Carta al director.

PRECIO DE LOS COMBUSTIBLES

29-10-2021 - 14:04
Sr director
En el tema de la protesta por los altos precios de combustible, estamos todos de acuerdo en que debe afectarse a la baja el régimen tributario que lo afecta. Pero hay que buscar otros mecanismos para obtener algún resultado. Sobre la protesta local, tomándose y bloqueando carreteras opino que:
1. No es una protesta pacífica, porque están violentando mi derecho a transitar libremente por ellas y acceder a mi hogar, lugares y servicios que requiera, derecho que aquí resulta abiertamente violentado.
2. En el fondo nos fregamos nosotros mismos, por riesgo de afectar abastecimiento de elementos esenciales, perecibles, bencina y muchos otros. Lo que hacen, equivale a decir……vamos a joder a los vecinos magallánicos, aquí no pasan, que caminen, que se aguanten, etc. Que se imaginan estos aprendices de dictadores ?

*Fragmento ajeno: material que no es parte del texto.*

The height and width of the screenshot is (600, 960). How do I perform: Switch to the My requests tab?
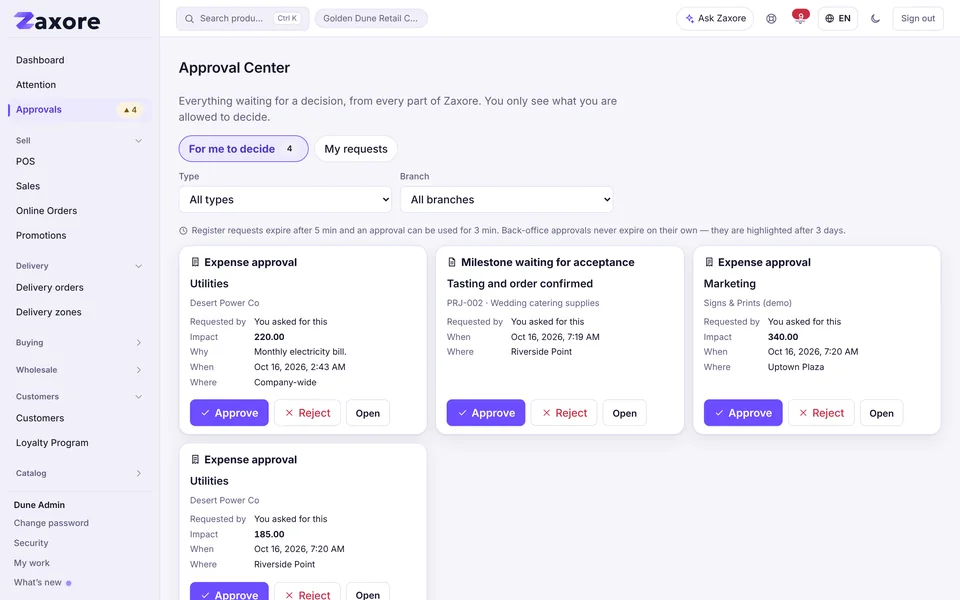click(x=356, y=149)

3. Aquí cabe aplicar la ley de seguridad interior del Estado, ordenar a la fuerza pública el desalojo de la toma de carretera y conminando la autoridad a la búsqueda de una vía de trabajo alternativa para avanzar en este desafío, pero para eso se requiere autoridad y pantalones y en eso las carencias son evidentes.
4. Esta protesta es muy distinta a la que se vivió por el precio del gas, tema eminentemente regional. La de los precios de combustibles se sale de las manos del gobernador y de la delegada presidencial, tanto por un tema de competencias como por el hecho que el precio del combustible es un tema nacional y porque en él subyace la obtención de un generoso tributo nacional a las arcas fiscales, impuesto de muy fácil recaudación y difícil de evadir.
5. El reclamo, en su forma actual, por tanto, carece de dirección. La toma de decisiones esta en Santiago, no aquí, hacia allá tienen que organizar y movilizar una fuerza nacional e ir a protestar frente a la moneda, al parlamento, allá tienen que hacerse oír, no fregando al habitante local. La protesta local en Santiago ni se siente, los únicos que la sienten ahora son los vecinos magallánicos atropellados en sus derechos.